Le Concours Eurovision de la chanson 1996 fut la quarante-et-unième édition du concours. Il se déroula le samedi 18 mai 1996, à Oslo, en Norvège. Il fut remporté par l’Irlande, avec la chanson The Voice, interprétée par Eimear Quinn. La Norvège, pays hôte, termina deuxième et la Suède, troisième[1].
Présélection
La question du nombre de pays candidats se posa avec encore plus d’acuité en 1996. Au total, trente pays souhaitèrent concourir, alors que l’UER limitait toujours à vingt-trois le nombre de places en finale. Le système de relégation, employé l’année précédente, fut mis de côté, notamment à la demande de l’Allemagne. En effet, le pays avait terminé à la dernière place de l’édition 1995 et aurait été immanquablement relégué en 1996[1].
L’UER décida d’en revenir à un système de présélection, option employée pour la première fois en 1993 avec Kvalifikacija za Millstreet. Seul le pays hôte, la Norvège, obtint une qualification automatique pour la finale. Les vingt-neuf autres pays durent passer par une présélection[2].
Cette présélection fut une présélection audio : il n’y eut d’elle aucune retransmission télévisée. Il n’y eut pas non plus de prestation des chansons, en direct, avec un orchestre. Les mercredi 27 et jeudi 28 mars 1996, le panel des jurys nationaux se réunit pour écouter les enregistrements des vingt-neuf morceaux en compétition. Ils attribuèrent leurs résultats selon la méthode traditionnelle, accordant 1, 2, 3, 4, 5, 6, 7, 8, 10 et 12 points à leurs dix chansons favorites. Les résultats furent transmis à l’UER, le jeudi 28 mars. Les noms des pays qualifiés furent révélés lors du tirage au sort des ordres de passage, le vendredi 29 mars 1996[3]. Initialement, les résultats détaillés ne devaient pas être publiés. Ils finirent cependant pas être révélés plus tard au grand public[2].
À l’issue de cette présélection, vingt-deux pays obtinrent leur qualification pour la finale et sept autres furent éliminés : l’Allemagne, le Danemark, la Hongrie, Israël, la Macédoine, la Roumanie et la Russie. La Macédoine ne put ainsi pas faire ses débuts au Concours[1].
Controverse
Cette méthode de présélection suscita immédiatement la controverse. Premièrement, sa procédure manquait de transparence : le vote demeurait secret et le grand public n’y avait aucun accès.
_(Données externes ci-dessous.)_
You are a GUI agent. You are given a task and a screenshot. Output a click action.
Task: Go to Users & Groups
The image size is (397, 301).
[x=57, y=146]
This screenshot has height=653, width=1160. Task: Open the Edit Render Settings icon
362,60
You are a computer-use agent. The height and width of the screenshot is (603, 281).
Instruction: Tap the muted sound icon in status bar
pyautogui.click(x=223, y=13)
Deuxièmement, elle s’avérait injuste pour certains pays qui se voyaient éliminés d’emblée, sans avoir eu la possibilité de présenter leur candidat face à l’Europe et au monde, alors qu’ils avaient parfois recouru à un processus de sélection interne, long et coûteux. Par conséquent, ce fut la seule fois où cette méthode de présélection fut employée. Le système des relégations fut réinstauré dès l’année suivante[2].
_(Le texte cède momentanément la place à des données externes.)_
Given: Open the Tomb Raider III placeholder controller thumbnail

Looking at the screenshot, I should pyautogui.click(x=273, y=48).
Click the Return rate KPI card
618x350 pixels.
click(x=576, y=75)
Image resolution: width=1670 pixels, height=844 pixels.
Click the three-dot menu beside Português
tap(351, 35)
Ce fut la seule et unique fois que l’Allemagne ne participa pas à une finale du concours[2]. Cette absence suscita un vif mécontentement du chef de la télévision publique allemande et ne manqua pas de poser un problème capital à l’UER. En effet, l’Allemagne était (et demeure toujours) le premier contributeur financier de l’Union et du concours. Le risque de pertes financières récurrentes et de diminutions d’audience importantes mènera finalement l’UER à créer un statut particulier pour ses cinq contributeurs principaux (l’Allemagne, l’Espagne, la France, l’Italie et le Royaume-Uni). Ceux-ci, connus désormais sous le nom de « Big Five », reçurent la garantie d’une place automatique en finale[4].
Organisation
La Norvège, qui avait remporté l'édition 1995, se chargea de l’organisation de l’édition 1996[1].
Pays participants
Vingt-trois pays participèrent à la finale du quarante-et-unième concours.
Le concours eut lieu au Oslo Spektrum, à Oslo[2], salle omnisports inaugurée en 1990.
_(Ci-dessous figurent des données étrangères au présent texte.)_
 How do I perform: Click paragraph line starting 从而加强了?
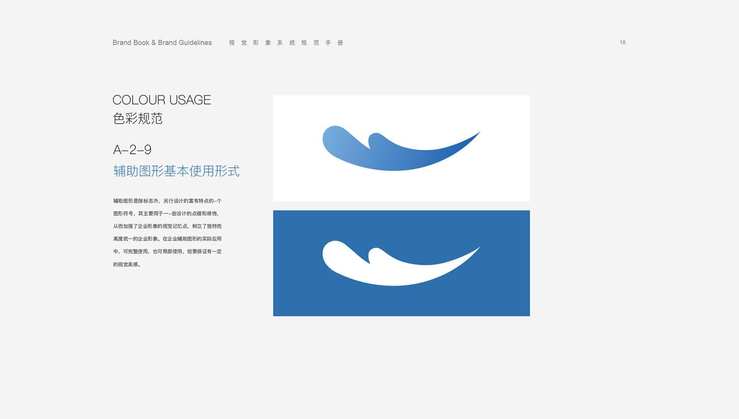pos(167,226)
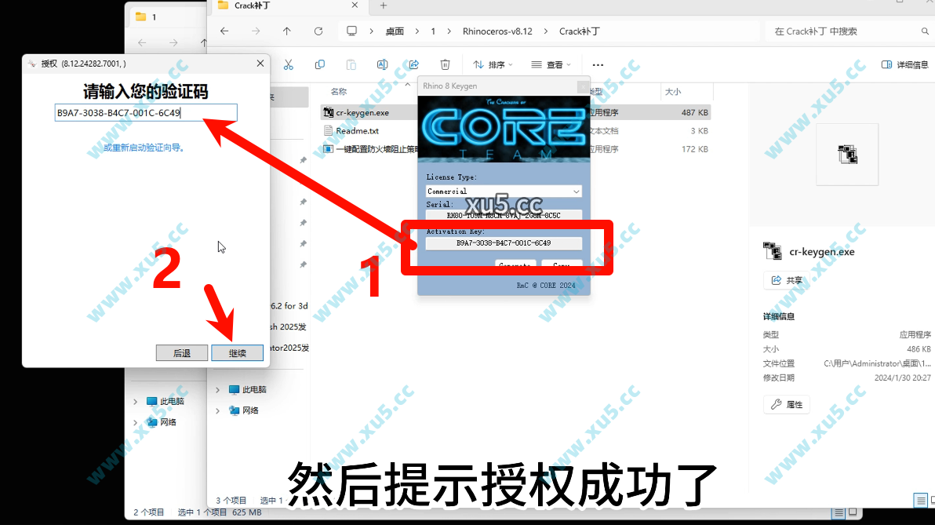Click the 属性 button in details pane
This screenshot has width=935, height=525.
(786, 404)
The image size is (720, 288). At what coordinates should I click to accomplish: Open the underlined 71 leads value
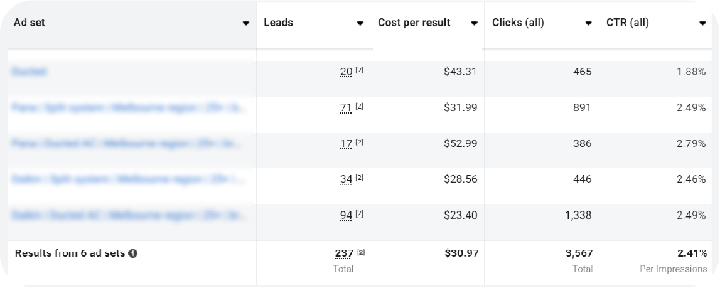click(x=346, y=108)
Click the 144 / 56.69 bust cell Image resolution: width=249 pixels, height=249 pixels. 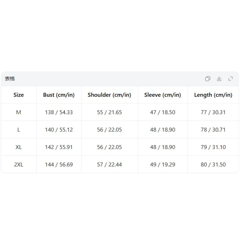tap(59, 165)
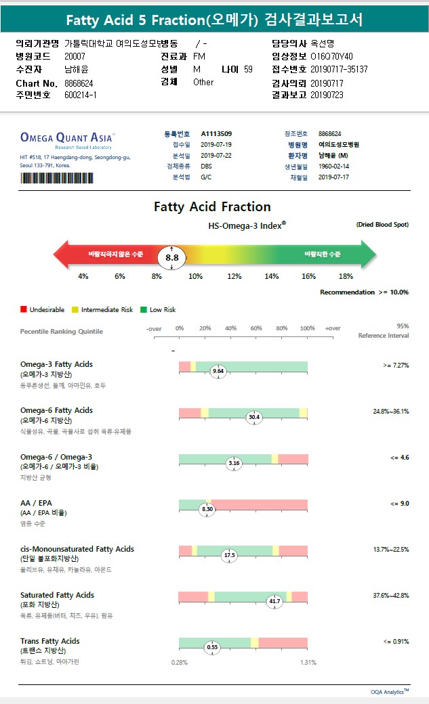Click the 41.7 Saturated Fatty Acids marker

274,601
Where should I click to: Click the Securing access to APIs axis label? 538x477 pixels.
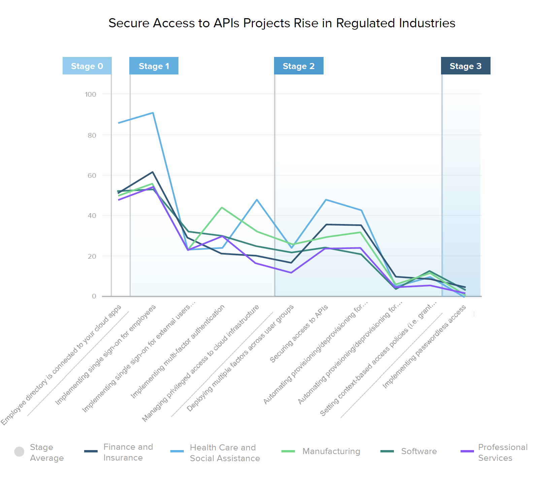tap(299, 334)
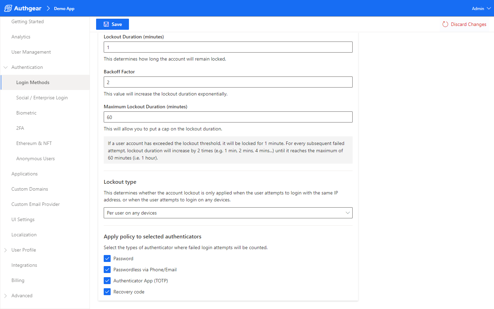Open the 2FA settings page
This screenshot has width=494, height=309.
click(20, 128)
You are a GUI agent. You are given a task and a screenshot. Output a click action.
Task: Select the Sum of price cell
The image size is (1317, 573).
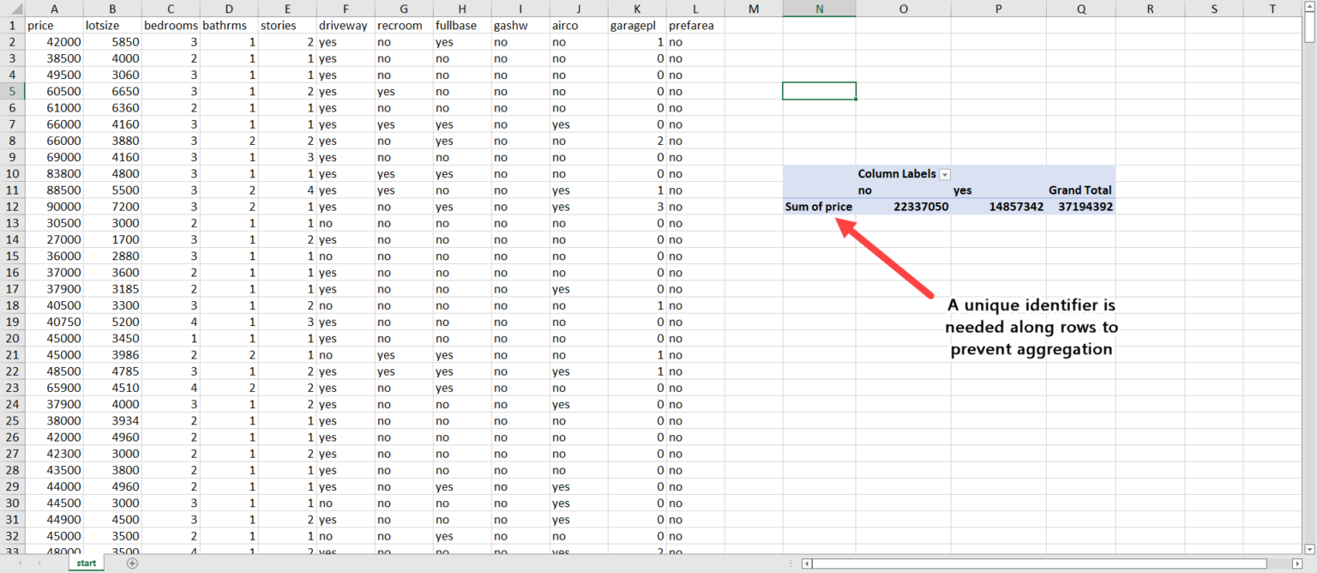(817, 206)
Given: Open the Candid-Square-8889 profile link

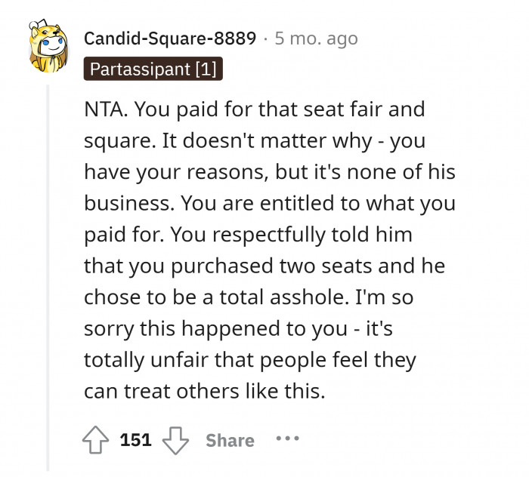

La scène consistait en un vaste podium de trois niveaux, aux contours irréguliers. Deux escaliers métalliques de part et d’autre permettaient d’y accéder. La décoration comportait un bandeau grillagé supporté par des piliers lumineux et surtout un vaste ensemble d’échafaudages et d’éléments métalliques mobiles. L’ensemble symbolisait un puits de pétrole, principale ressource naturelle de la Norvège.
Le programme dura près de trois heures et sept minutes.
L'orchestre fut dirigé par Frode Thingnæs. Il prit place à gauche de la scène.
Les présentateurs de la soirée furent Ingvild Bryn et Morten Harket[2]. Ils s’exprimèrent principalement en norvégien et en anglais, plus rarement en français.
Morten Harket était le chanteur du groupe norvégien a-ha. Il hésita longuement avant d’accepter le rôle de présentateur et ne l’endossa qu’après avoir reçu l’assurance de pouvoir interpréter son nouveau single en ouverture[5].
Ouverture
L’ouverture du concours débuta par une vidéo rappelant le passé viking et conquérant de la Norvège. La caméra montra ensuite des vues aériennes d’Oslo, la nuit.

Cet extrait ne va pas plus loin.